Den immer radikaleren und feindseligeren Nationalismus haben sie mit ihren Kontrahenten der anderen großen jugoslawischen Klubs gemein. Die „Bad Boys Blue“ aus der Kurve von Dinamo Zagreb etwa radikalisieren sich ebenfalls, hier ist es Franjo Tudmans Partei HDZ, die das Volk mit nationalistischen Parolen vor allem gegen die serbische Bevölkerung in der Krajina-Region aufhetzt. Die Propaganda trifft auf offene Ohren. In der Dinamo-Fankurve wehen seither zahlreiche Fahnen der Ustascha, des faschistischen kroatischen Regimes im Zweiten Weltkrieg. Viele Zagreber Hooligans werden später die vierte Brigade der kroatischen Armee bilden, nicht wenige tragen ihre Fanschals zur Uniform.

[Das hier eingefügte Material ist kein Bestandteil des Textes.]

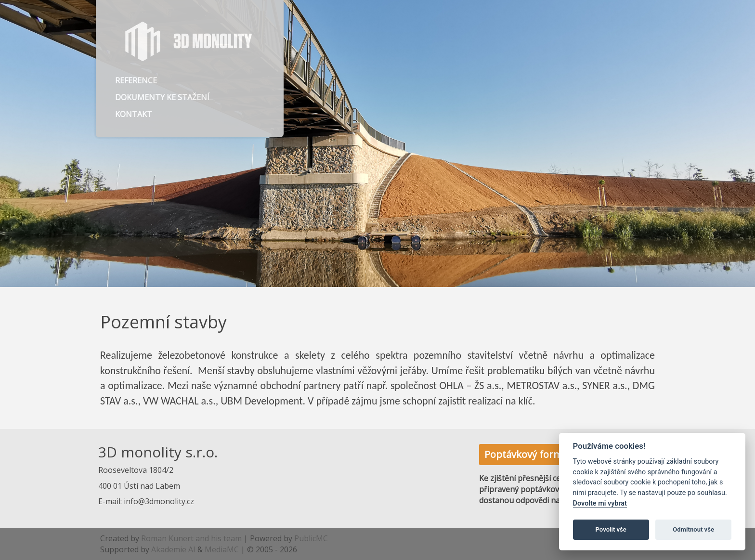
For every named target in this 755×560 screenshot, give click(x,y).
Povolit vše (611, 529)
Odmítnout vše (693, 529)
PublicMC (311, 538)
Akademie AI (173, 549)
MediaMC (221, 549)
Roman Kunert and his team (191, 538)
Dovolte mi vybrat (600, 503)
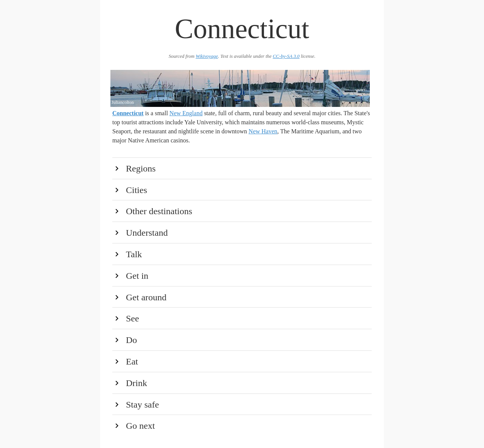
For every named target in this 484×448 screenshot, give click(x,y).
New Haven (263, 131)
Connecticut (128, 113)
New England (186, 113)
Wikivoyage (206, 56)
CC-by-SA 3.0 (286, 56)
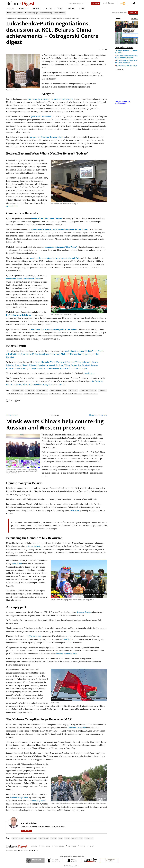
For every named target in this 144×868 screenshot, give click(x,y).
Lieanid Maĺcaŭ (22, 365)
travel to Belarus (60, 13)
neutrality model (39, 801)
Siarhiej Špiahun (84, 354)
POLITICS (10, 9)
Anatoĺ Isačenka (42, 362)
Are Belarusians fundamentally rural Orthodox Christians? (126, 57)
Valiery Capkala (71, 365)
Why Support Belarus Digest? (119, 13)
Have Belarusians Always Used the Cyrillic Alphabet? (126, 62)
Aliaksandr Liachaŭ (69, 354)
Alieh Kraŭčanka (13, 354)
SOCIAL (49, 9)
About (105, 3)
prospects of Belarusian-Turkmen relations (47, 137)
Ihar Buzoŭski (84, 365)
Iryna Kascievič (27, 354)
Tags (8, 391)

Gegen die „Bad Boys“ und gegen die „Torcida“ aus Split sollen die Belgrader Hooligans ihren Mann stehen, so will es Arkan, der die Fans zu Soldaten ausbildet und sie in einfachen militärischen Taktiken schult. Noch haben sie keine Gewehre, dafür sollen sie mit ihren Fäusten, mit Steinen und Eisenstangen kämpfen. „Ich sorgte dafür, dass sie sich die Haare kurz schnitten und jeden Tag rasierten, außerdem hörten sie auf zu trinken“, prahlt Arkan später selbstzufrieden. „Und dann nahm alles seinen Lauf.“
Radikale Krawalle
Den nimmt es tatsächlich. Am 13. Mai 1990 fahren tausende Anhänger aus Belgrad nach Zagreb, zum Spiel gegen den Konkurrenten Dinamo. Die Stimmung ist aufgeheizt. Die ersten freien Wahlen in Kroatien sind erst ein paar Wochen her. „Zagreb ist serbisch“, grölen die Fans aus den geöffneten Zugfenstern, und: „Slobodan, schick uns Salat! Es wird Fleisch geben, wenn wir die Kroaten schlachten.“ Bereits vor dem Spiel kommt es in der Stadt zu wilden Schlägereien, die im Maksimir-Stadion nahtlos fortgesetzt werden. Die Polizei greift nur zögerlich ein, was ihr in den kroatischen Tagezeitungen den Vorwurf eintragen wird, die Krawalle noch befördert zu haben. Ein dichter Steinhagel geht auf die serbischen Anhänger nieder, die daraufhin Sitzschalen aus der Verankerung reißen und mit Messern auf die Dinamo-Fans losgehen. Arkan, der Mitorganisator der Krawalle, betritt erst mit der Mannschaft das Stadion. Videos zeigen ihn, wie er zufrieden hinauf zu den Krawallen auf die Tribünen blickt. „Wie der Dirigent eines Orchesters, der sein Werk betrachtet“, schreibt sein Biograf Christopher Stewart. Die Ausschreitungen wollen nicht abebben, die Belgrader Spieler ziehen sich schließlich in den Umkleideraum zurück, die Dinamo-Spieler liefern sich auf dem Rasen Scharmützel mit der Polizei. Dinamo-Kapitän Zvonimir Boban tritt nach dem Polizeioffizier Refik Ahmetovic und wird anschließend von Zagreber Hooligans vom Platz geleitet – eine Attacke, die Boban zu einer Ikone kroatischer Nationalisten macht und das Ende des gesamtjugoslawischen Ligafußballs einläutet.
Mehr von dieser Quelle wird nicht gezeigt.